Gramsci è il primo all’interno del partito socialista a formulare la possibilità dell’affermarsi della reazione fascista. E se questo avviene, è perché il gruppo dell’Ordine Nuovo è l’unico nell’intero partito socialista a rendersi conto dell’importanza della sconfitta subita dal proletariato nell’aprile del 1920 a Torino. Una sconfitta che non dice la parola fine sulle possibilità rivoluzionarie in Italia, ma da cui è necessario trarre tutte le conseguenze. Sull’Ordine Nuovo dell’8 maggio 1920, viene pubblicata la nota “Per un rinnovamento del partito socialista”:
La fase attuale della lotta di classe in Italia è la fase che precede: – o la conquista del potere politico da parte del proletariato rivoluzionario per il passaggio a nuovi modi di produzione e di distribuzione che permettano una ripresa di produttività; o una tremenda reazione da parte della classe proprietaria o governativa.
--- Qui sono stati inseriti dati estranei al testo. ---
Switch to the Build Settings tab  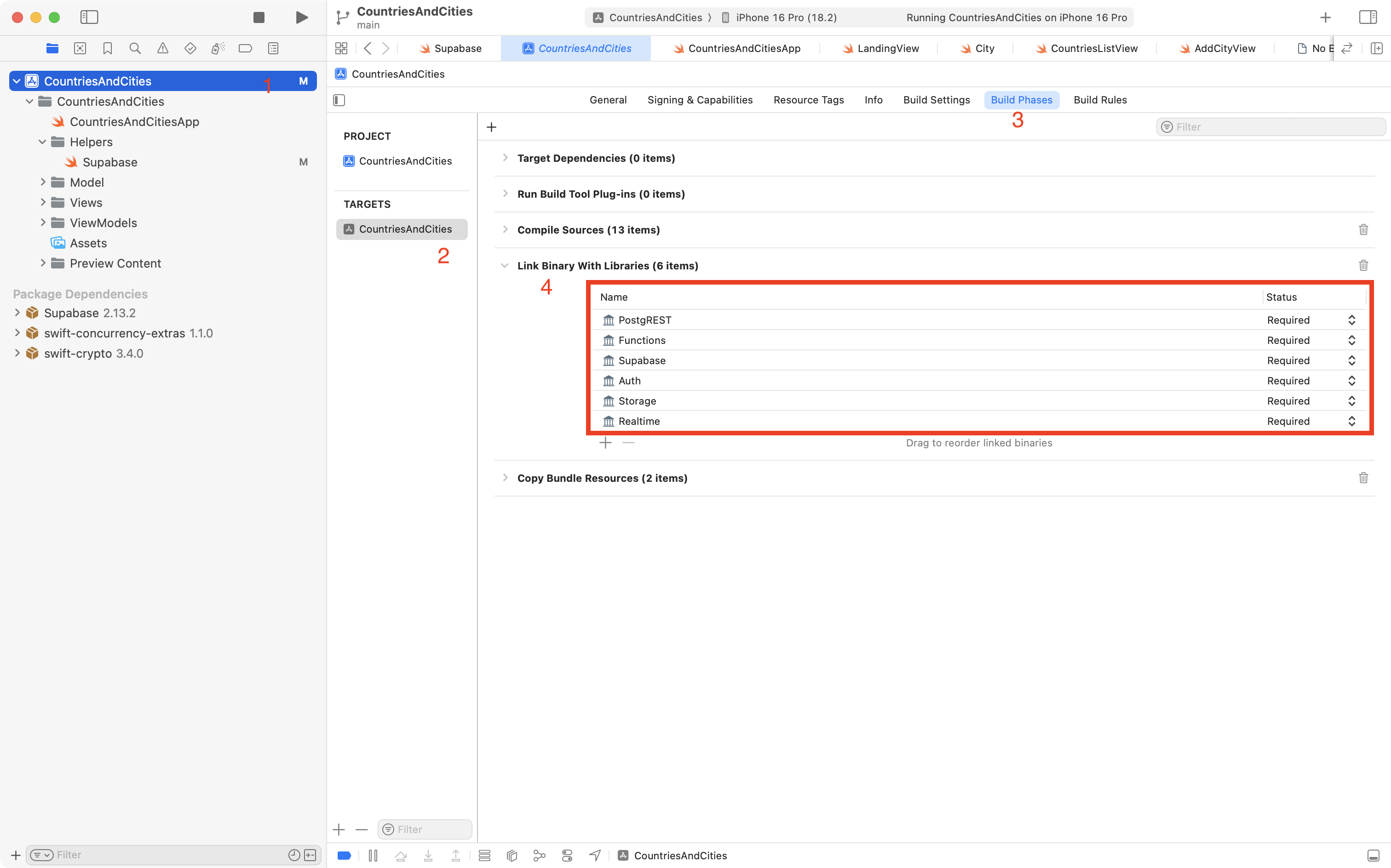[936, 100]
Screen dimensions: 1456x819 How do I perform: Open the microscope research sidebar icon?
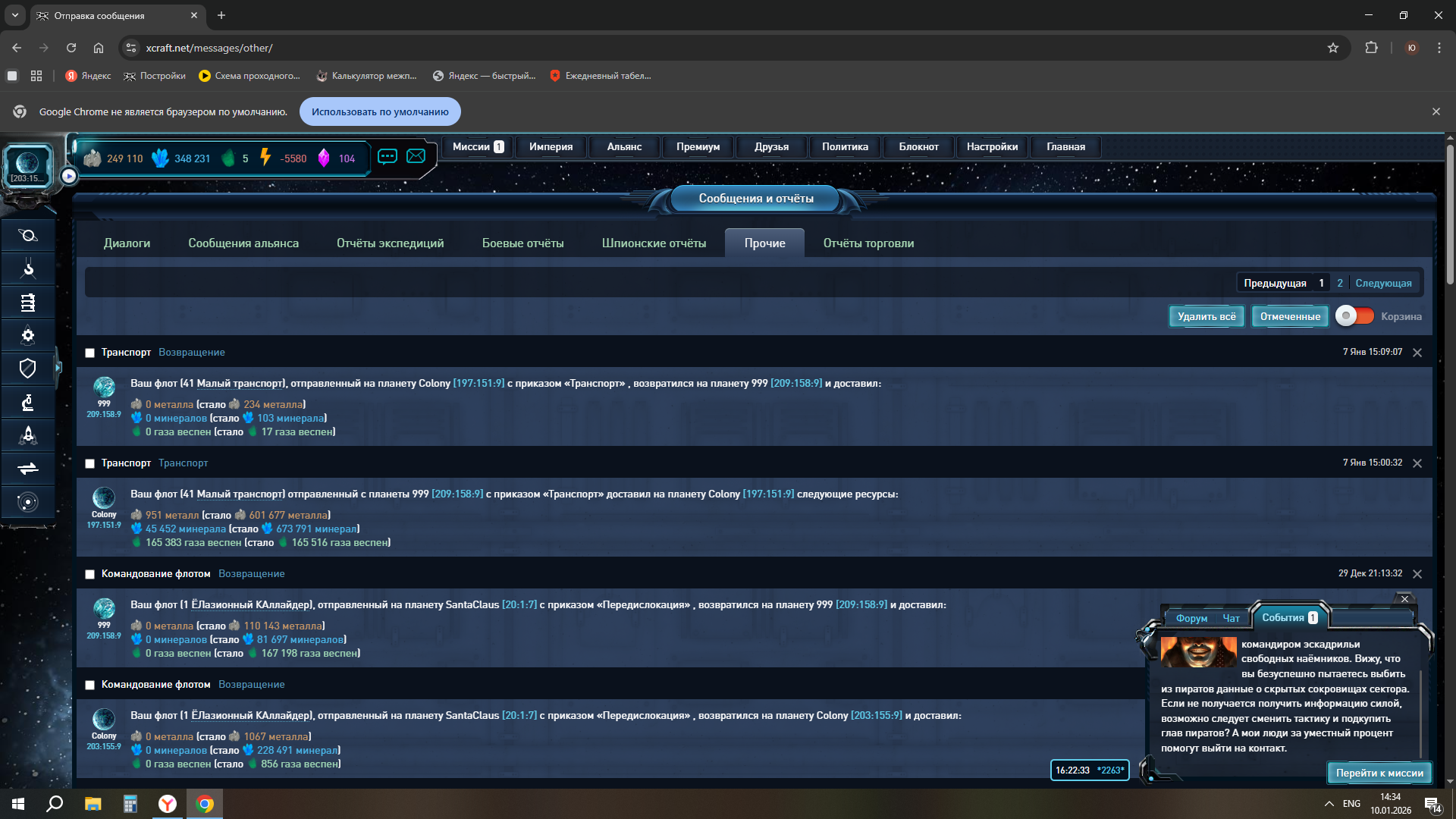click(x=28, y=402)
Nessuna violenza sarà trascurata per soggiogare il proletariato industriale e agricolo a un lavoro servile: si cercherà di spezzare inesorabilmente gli organismi di lotta politica della classe operaia (Partito Socialista) e di incorporare gli organismi di resistenza economica (i Sindacati e le Cooperative) negli ingranaggi dello Stato borghese [1]
Quanto scritto troverà una drammatica e rapida conferma. Ciò che è successo a Torino ad aprile, si ripete in tutta Italia a settembre con un’ondata di occupazioni di fabbriche. La sconfitta di tale movimento per le mancanze della direzione del partito socialista, insieme alle numerose sconfitte subite dai contadini nelle campagne, apre le porte all’improvvisa ascesa dello squadrismo fascista.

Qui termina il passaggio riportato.